節選:
++++++++++

Jzoj P6290 傾斜的線___思維

題目大意：

分析：

以斜率爲$P/Q$的過原點的直線爲新的y軸，垂直於它做x軸
發現答案最優的必定是此時轉換座標以後斜率最大的那一條直線
而斜率最大的直線的兩點必定滿足x座標是相鄰的
那麼就隨便做了

代碼：

#include <iostream>
#include <cstdio>
#include <cmath>
#include <queue>
#include <cstring>
#include <algorithm>

#define rep(i, st, ed) for (int i = st; i <= ed; i++)
#define rwp(i, ed, st) for (int i = ed; i >= st; i--)

++++++++++

提供資料:
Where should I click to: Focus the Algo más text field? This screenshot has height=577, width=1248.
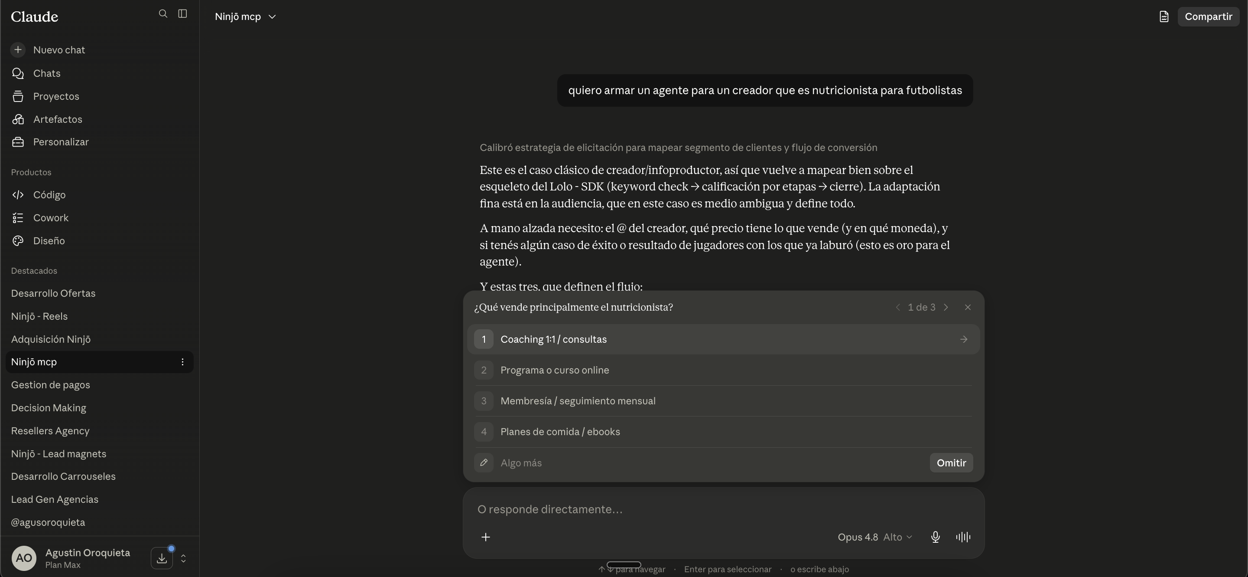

++++++++++

任務清單:
1. 按照這篇題解的分析，斜率最大的那條直線，兩個點的x座標有什麼特點？
2. 從這篇題解中摘出一段：開頭是含有「#include <iostream>」的字句，結尾是「ed; i >= st; i--)」，一字不改照抄。
這些資料是另外附上的，和題解本身是分開的兩份材料。

逐題解答:
1. 兩個點的x座標是相鄰的。

2.
#include <iostream>
#include <cstdio>
#include <cmath>
#include <queue>
#include <cstring>
#include <algorithm>

#define rep(i, st, ed) for (int i = st; i <= ed; i++)
#define rwp(i, ed, st) for (int i = ed; i >= st; i--)